Task statement:
Word for word, copy the line containing "Where should I" and every line after it in the records below, leaving pictures out.

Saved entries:

___

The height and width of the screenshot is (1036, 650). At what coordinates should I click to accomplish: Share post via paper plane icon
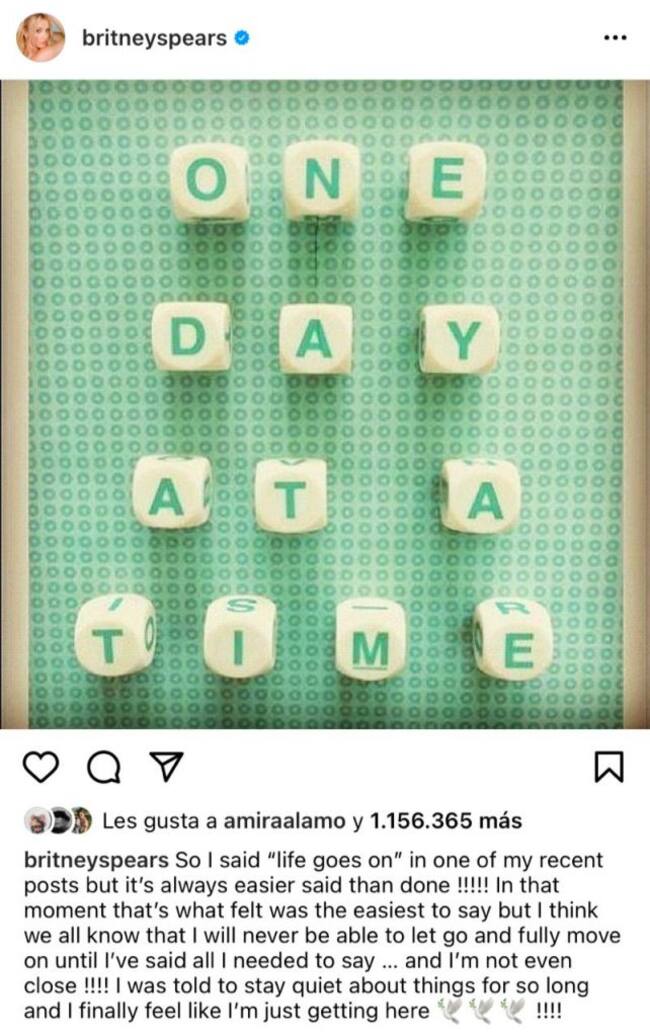pos(166,766)
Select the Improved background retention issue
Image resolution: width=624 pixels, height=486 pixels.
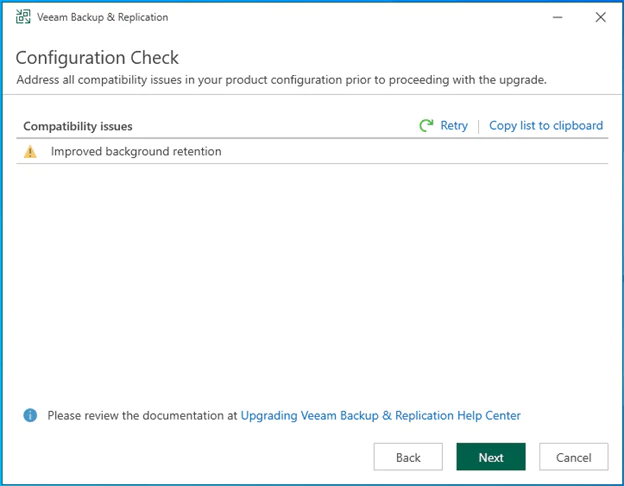pyautogui.click(x=136, y=152)
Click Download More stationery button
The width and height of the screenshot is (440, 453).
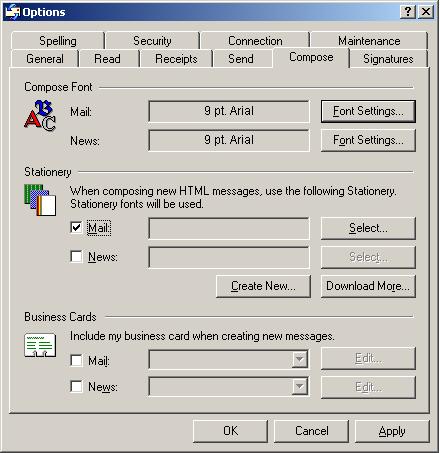coord(368,286)
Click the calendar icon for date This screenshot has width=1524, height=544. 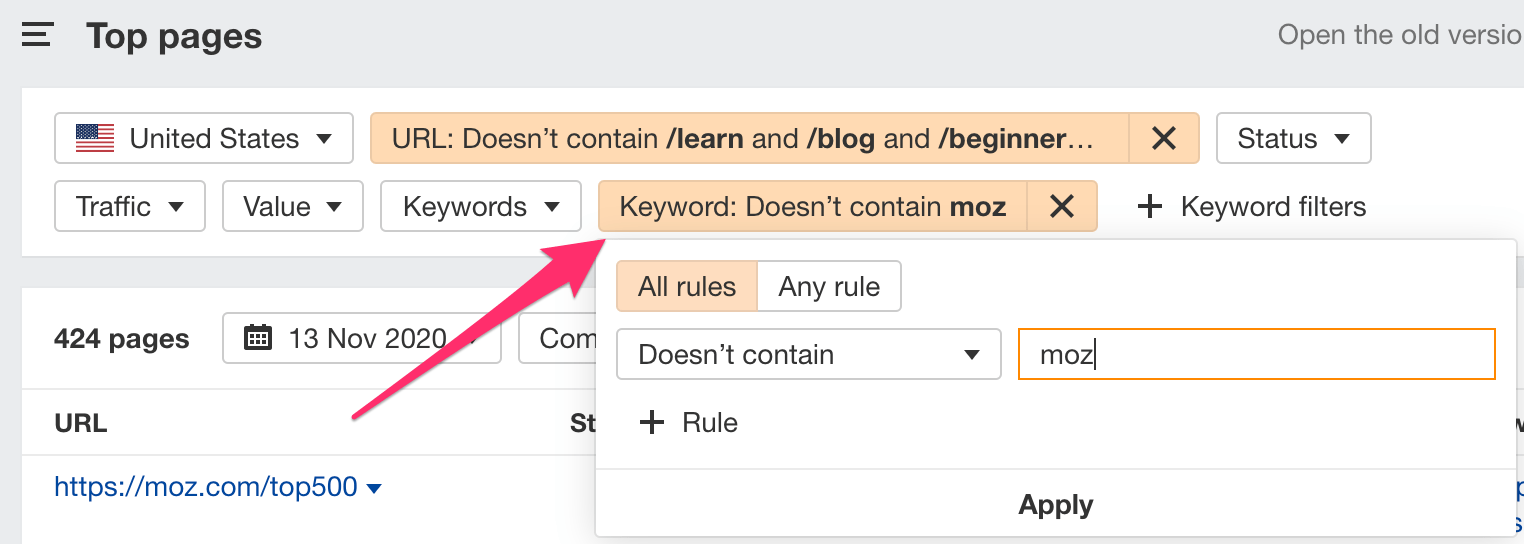(x=258, y=338)
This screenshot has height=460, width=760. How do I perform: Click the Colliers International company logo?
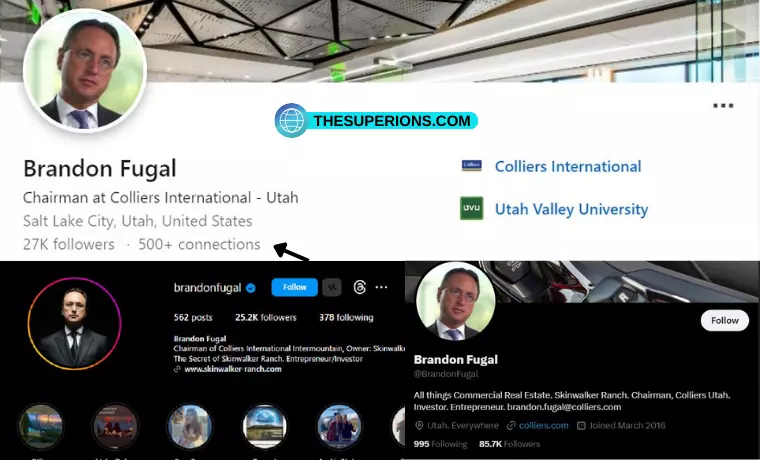click(471, 166)
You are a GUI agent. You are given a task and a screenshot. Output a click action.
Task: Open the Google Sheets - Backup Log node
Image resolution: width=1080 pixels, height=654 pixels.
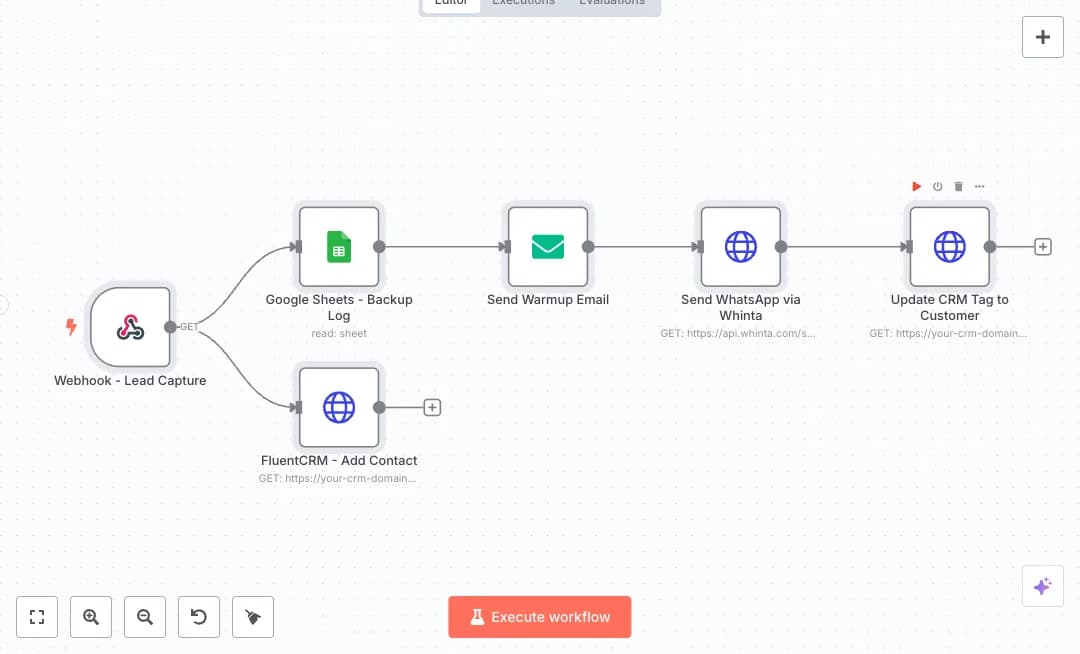pyautogui.click(x=339, y=247)
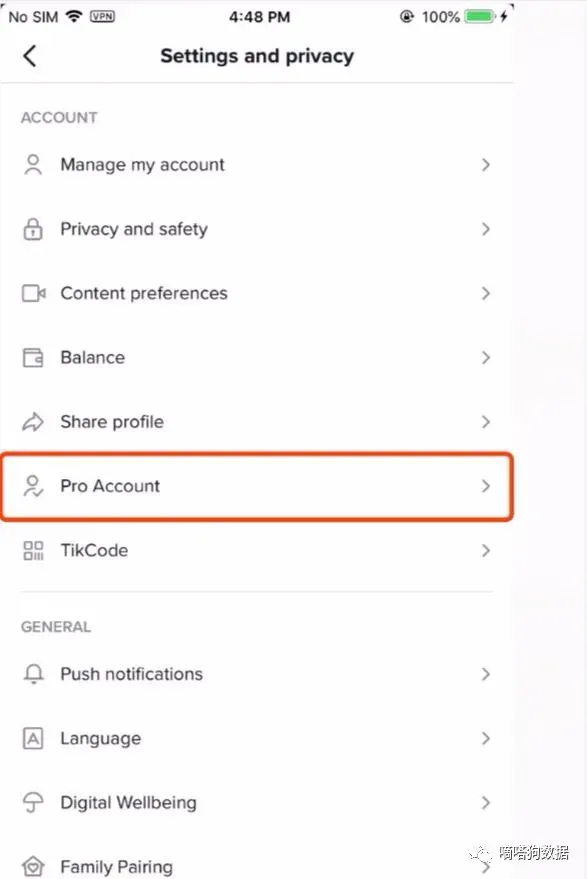
Task: Click the lock icon beside Privacy and safety
Action: click(x=33, y=229)
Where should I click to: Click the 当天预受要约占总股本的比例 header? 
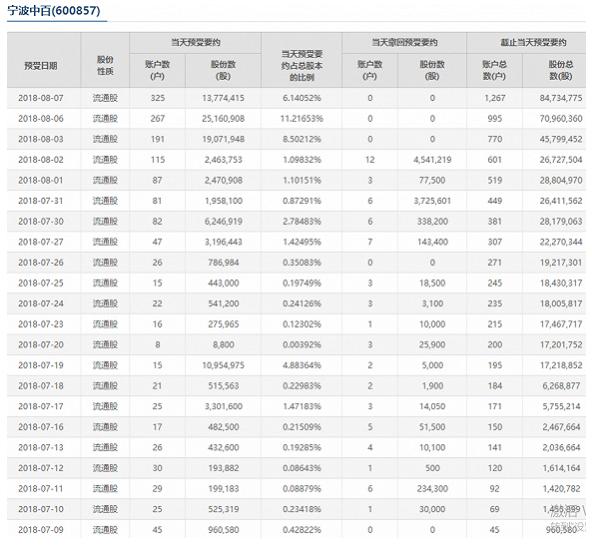click(302, 66)
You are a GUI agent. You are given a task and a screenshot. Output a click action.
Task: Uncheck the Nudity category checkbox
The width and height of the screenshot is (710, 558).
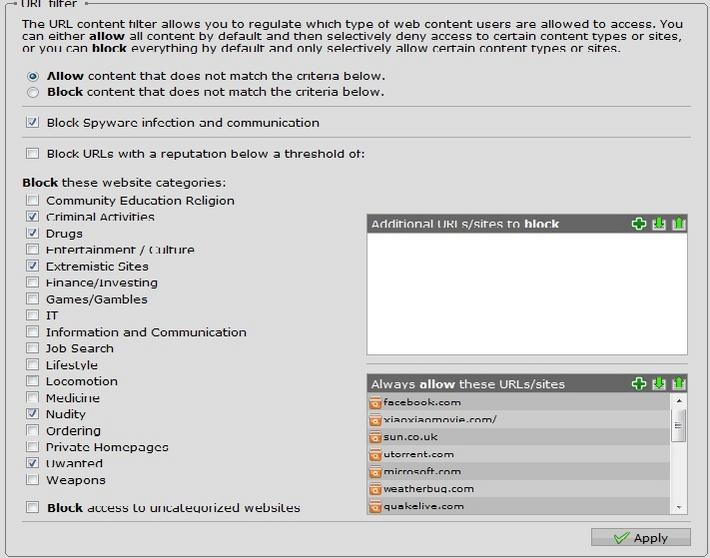(34, 414)
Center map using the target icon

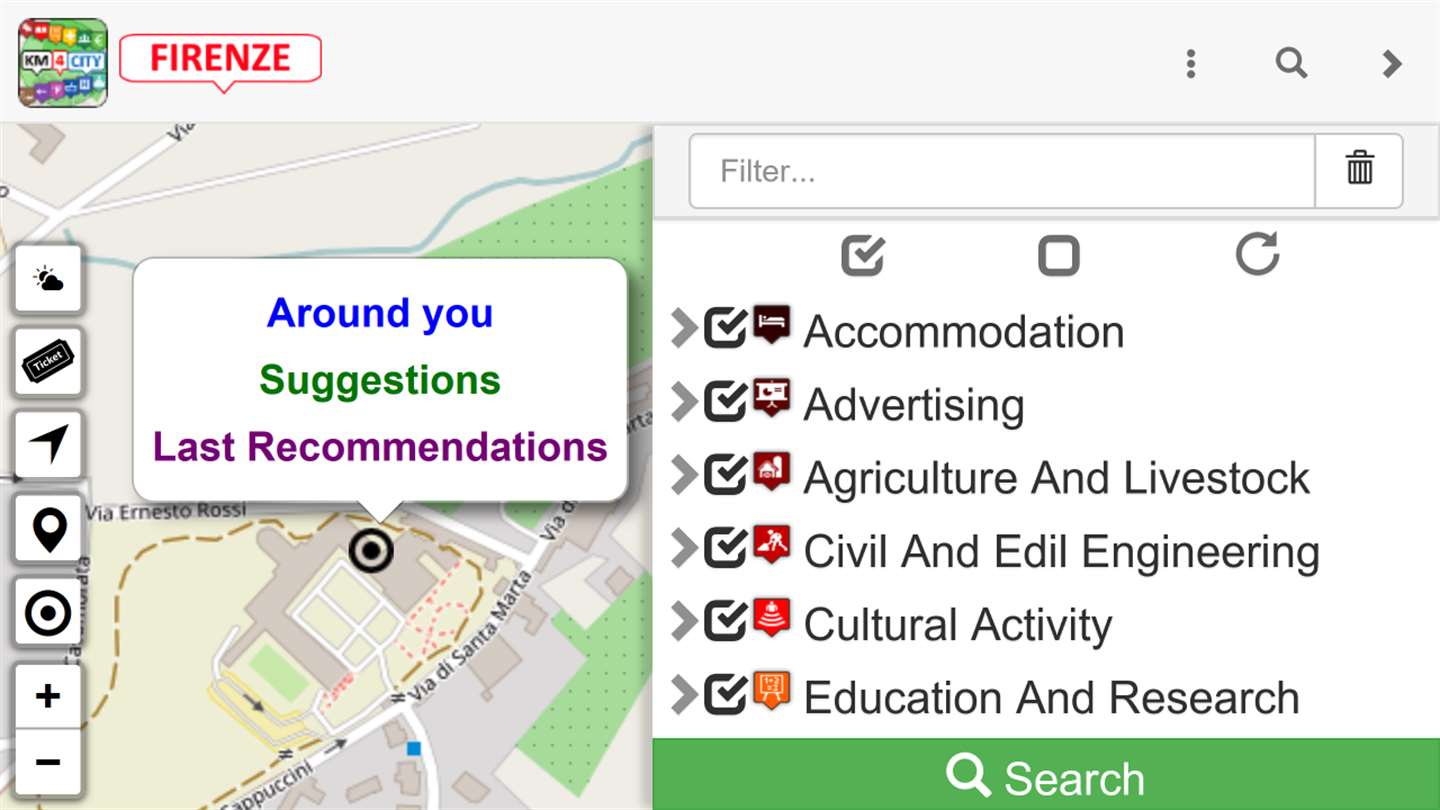click(x=48, y=613)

___

Task result:
Where should I click to: Click the 当天预受要约占总股本的比例 header? 
click(302, 66)
You are a GUI agent. You are given a task and a screenshot. Output a click action.
Task: Uncheck the Nudity category checkbox
The width and height of the screenshot is (710, 558).
(34, 414)
Center map using the target icon

click(x=48, y=613)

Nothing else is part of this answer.